Aluguéis podem ser até 60% mais baixos, de acordo com levantamentos do Secovi-SP, e a rotatividade significativamente inferior, somada aos custos fixos reduzidos, compensa eventuais limitações de volume.

Além disso, a presença de polos educacionais, hospitais regionais e shoppings consolidados expandiu o poder de compra e atraiu marcas com foco em conveniência.

Redes como O Boticário, Cacau Show e Chiquinho Sorvetes construíram parte relevante de seu domínio nacional justamente em cidades médias, comprovando que interiorização não é exceção, mas uma engrenagem comprovadamente lucrativa.

Outro ponto que fortalece essa tendência é o perfil do franqueado interiorano, que costuma atuar como operador direto da unidade.

Pesquisas da ABF mostram que 63% dos franqueados em cidades menores estão à frente do dia a dia do negócio, enquanto nas capitais predomina o investidor ausente.

Essa diferença impacta o diretamente o desempenho, onde operações conduzidas pelo proprietário tendem a apresentar menores índices de erro, maior engajamento da equipe e maior aproximação com a comunidade local.

Para especialistas, esse protagonismo exige das franqueadoras uma postura mais humana e adaptativa, com suporte ativo e sensibilidade regional.

A capacidade de ajustar campanhas, formatos de loja e modelos de atendimento torna-se decisiva para criar redes mais sólidas e escaláveis.

Microfranquias e modelos híbridos também vêm acelerando essa interiorização.

Investimentos mais acessíveis, operações compactas e integração entre loja física e atendimento digital ampliaram o alcance de marcas que antes dependiam de mercados de alto fluxo.

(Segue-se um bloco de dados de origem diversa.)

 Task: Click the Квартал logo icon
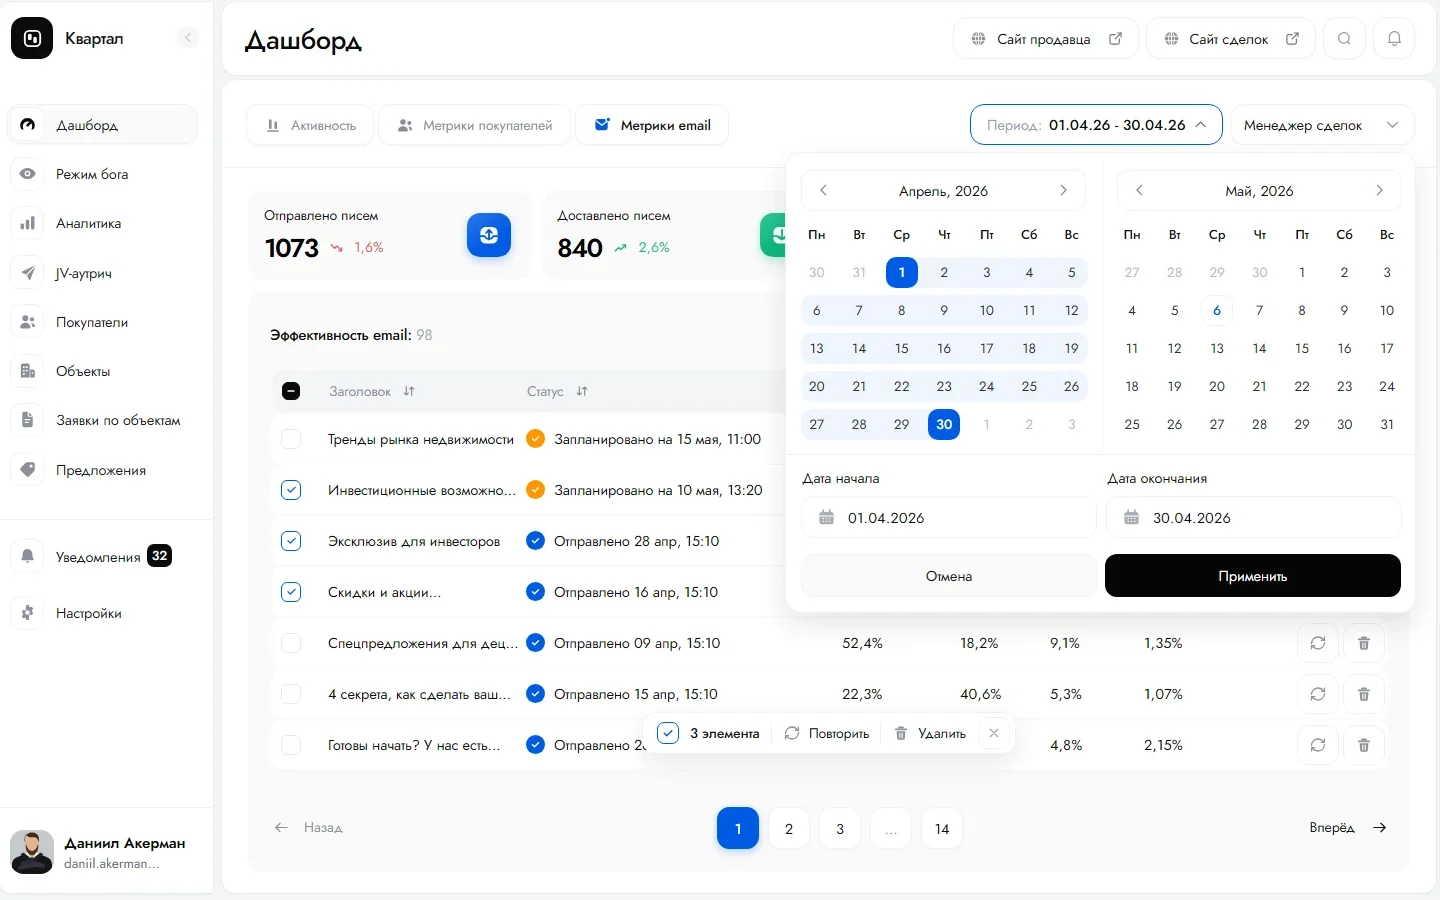pos(32,38)
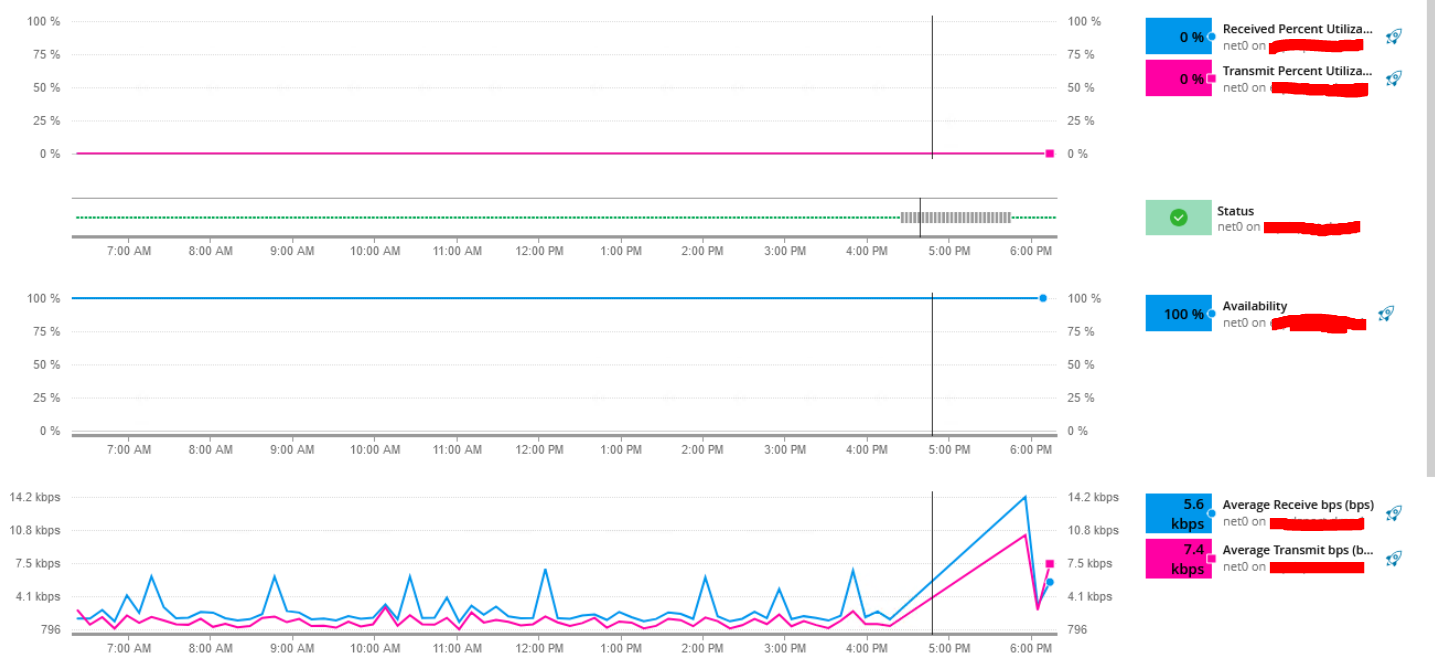This screenshot has height=658, width=1435.
Task: Click the green Status checkmark icon
Action: point(1178,217)
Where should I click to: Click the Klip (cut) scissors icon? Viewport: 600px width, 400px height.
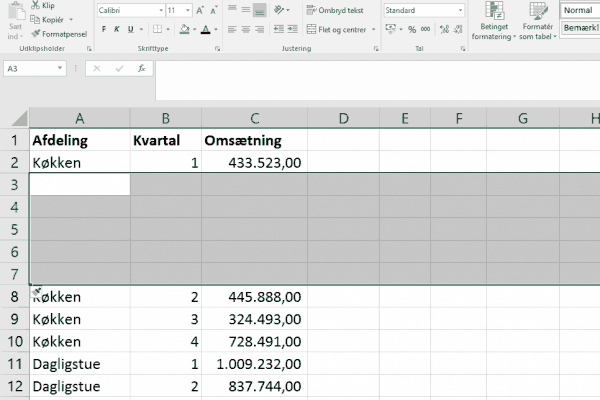coord(34,5)
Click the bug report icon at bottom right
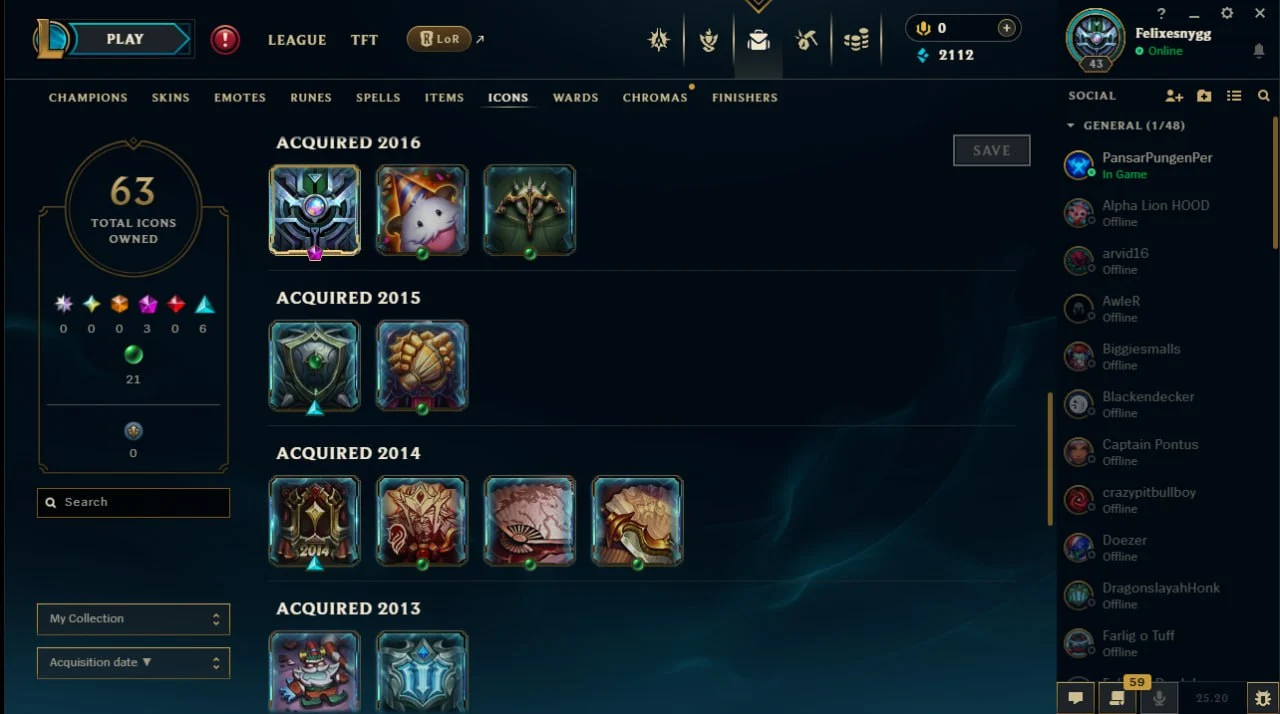 1262,698
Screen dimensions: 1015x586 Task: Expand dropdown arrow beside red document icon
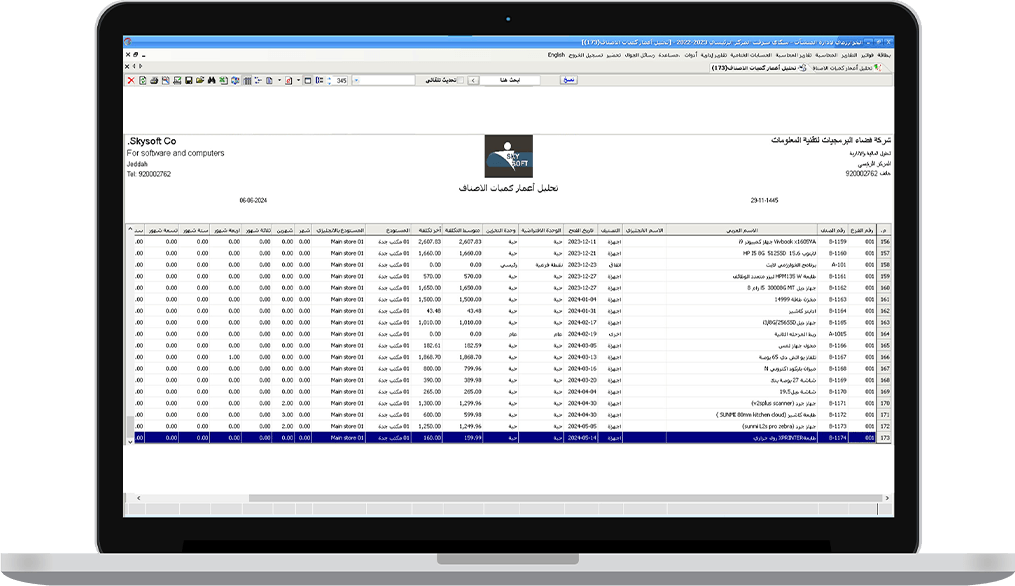[x=298, y=80]
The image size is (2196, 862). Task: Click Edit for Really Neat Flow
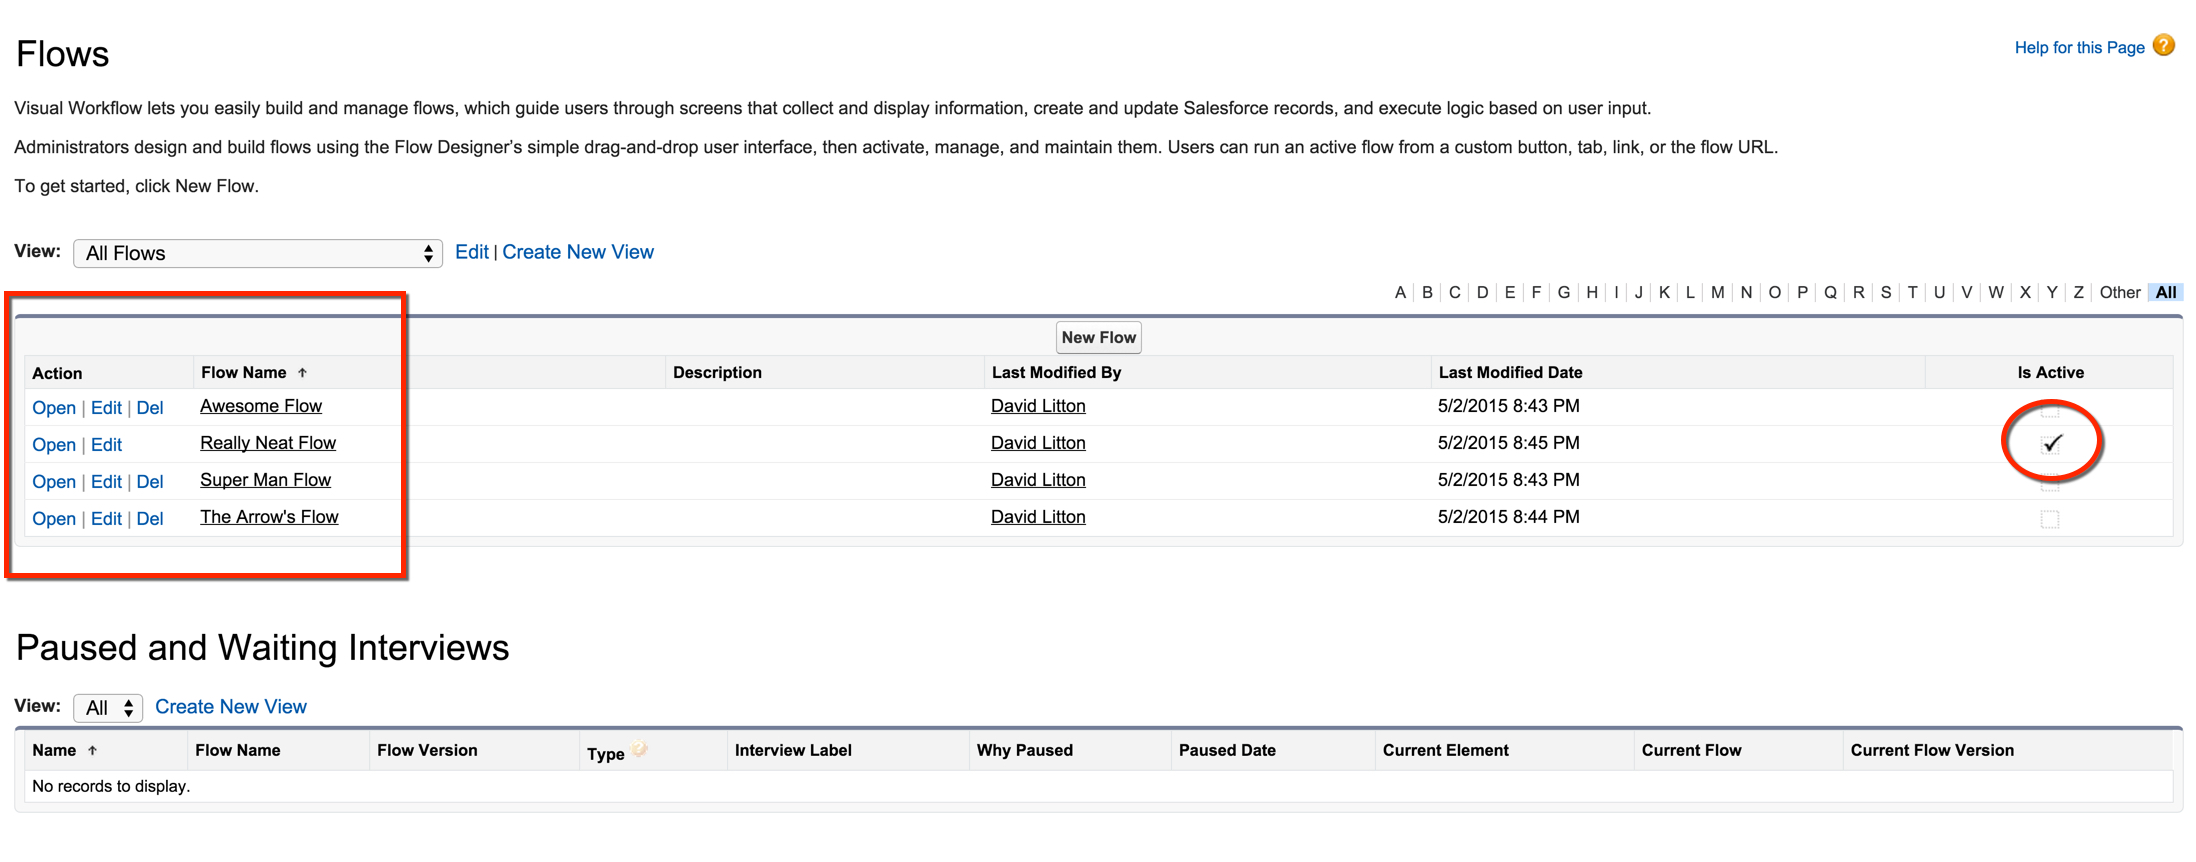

Segundo a ABF, modelos abaixo de R$ 120 mil cresceram 18% em 2024, com forte adesão em cidades médias.

Tem sido defendido por especialistas que a próxima onda de expansão será guiada menos pelo tamanho da cidade e mais pela adaptabilidade do formato.

Conclui-se, portanto, que o novo mapa do franchising brasileiro está sendo redesenhado por fatores que vão muito além da geografia.

O crescimento do interior se sustenta em dados, comportamento e maturidade empresarial.

Redes que insistirem em disputar pontos saturados nas capitais estarão competindo por centímetros, enquanto aquelas que compreenderem a potência interiorana estarão conquistando quilômetros de vantagem.

A interiorização deixa de ser tendência e passa a ser necessidade estratégica para quem busca crescimento sustentável e relevância nacional.

A liderança do próximo ciclo de expansão caberá às marcas que souberem equilibrar padronização com respeito ao território, transformando diversidade regional em força competitiva.

 

*Por Artur Larangeira, COO da Global Franchise, diretor comercial e atua há mais de 15 anos no mercado de franchising, contribuindo diretamente para a expansão e consolidação de marcas em diferentes segmentos.